▶ [Action item] Print the data below again in full, exactly as it stands, with no images.

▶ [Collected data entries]
··········

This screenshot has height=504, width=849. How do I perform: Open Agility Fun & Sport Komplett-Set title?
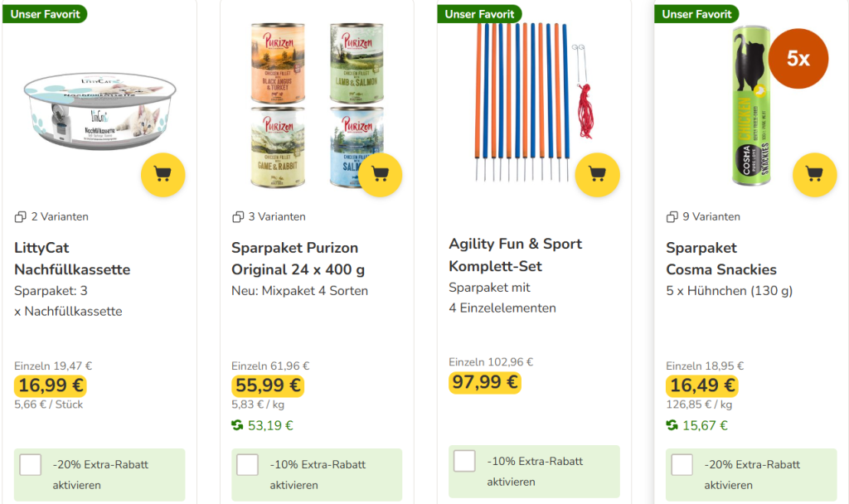coord(515,255)
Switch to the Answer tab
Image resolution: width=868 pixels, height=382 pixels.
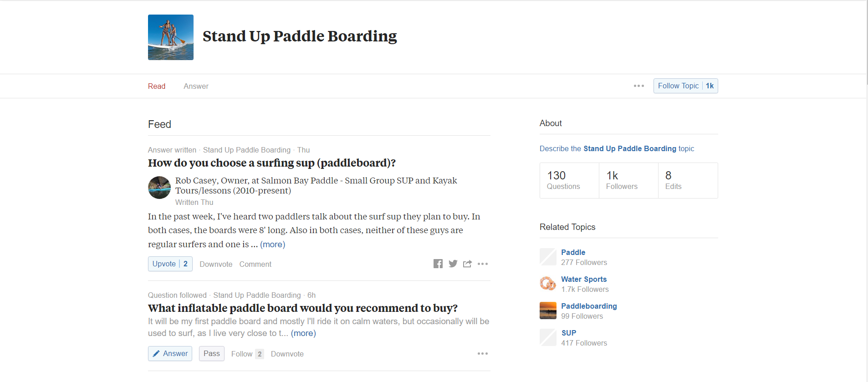tap(196, 86)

··········

▶ [Output of the exercise]
This screenshot has height=504, width=849. How do I perform: Open Agility Fun & Sport Komplett-Set title?
coord(515,255)
Switch to the Answer tab
Image resolution: width=868 pixels, height=382 pixels.
tap(196, 86)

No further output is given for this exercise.